One of my primary grievances with ES is that all security is a (paid) add-on. TLS, even most basic authentication, doesn’t come out of the box. I really expect that from a modern product. (Yeah, I know search-guard exists, it’s still an add-on)
It’s surprising when someone expects consistent ops from elastic when it’s built on something that has none of it (lucene).

At least solr doesn’t pretent to be something it isn’t (database).

>At least solr doesn’t pretent to be something it isn’t (database).

I worked on implementing ElasticSearch at my company and one of the things they mention clearly is ElasticSearch should NEVER be used as source of truth (primary database).

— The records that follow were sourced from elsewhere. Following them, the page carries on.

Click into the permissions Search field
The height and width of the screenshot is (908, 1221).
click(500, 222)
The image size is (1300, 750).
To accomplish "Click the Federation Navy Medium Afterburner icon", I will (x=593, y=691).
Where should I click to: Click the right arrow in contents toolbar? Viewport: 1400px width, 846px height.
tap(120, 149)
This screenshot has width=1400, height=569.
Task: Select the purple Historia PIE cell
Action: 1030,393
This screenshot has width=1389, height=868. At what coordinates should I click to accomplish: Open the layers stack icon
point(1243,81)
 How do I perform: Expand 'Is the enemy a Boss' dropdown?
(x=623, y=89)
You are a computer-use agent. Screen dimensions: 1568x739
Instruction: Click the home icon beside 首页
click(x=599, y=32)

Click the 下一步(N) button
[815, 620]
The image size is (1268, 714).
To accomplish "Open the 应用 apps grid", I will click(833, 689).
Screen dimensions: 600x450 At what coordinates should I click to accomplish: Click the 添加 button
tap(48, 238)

I think I understand where the OP was coming from.

ElasticSearch + Kibana often gets positioned and used as an open source alternative to Splunk. In that context it is in all respects operating as a primary database since often the source logs are transient.

Performance is also a black box. Super fast on small datasets but at scale.. better hope you can pay for that platinum support contract and be prepared to not use all the fancy features like collapse.
But scale is literally why people use ES right? it's expects a cluster almost out of the gate, I felt like I was using it wrong even trying to run only one instance on one machine.
Well, as a NoSQL search engine. But it implements sexy features with heavy performance penalties.
solr is pretty amazing and, for me, more accessible and easier to use
Yeah I copied and pasted the RPM snippets on their install package, installed them and had it up in no time.

This was a KVM VM though, not Docker, but I found the documentation was fine.